● **Objective**
Repeat the items below word for word, from the line containing "You are a GUI" through the end of the items, including both of those lines.

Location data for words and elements

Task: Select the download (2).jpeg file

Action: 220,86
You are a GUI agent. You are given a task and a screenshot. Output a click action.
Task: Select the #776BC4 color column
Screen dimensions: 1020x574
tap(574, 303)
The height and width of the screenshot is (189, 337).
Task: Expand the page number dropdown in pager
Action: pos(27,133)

● **Exercise response**
You are a GUI agent. You are given a task and a screenshot. Output a click action.
Task: Select the #776BC4 color column
Screen dimensions: 1020x574
tap(574, 303)
The height and width of the screenshot is (189, 337).
Task: Expand the page number dropdown in pager
Action: pos(27,133)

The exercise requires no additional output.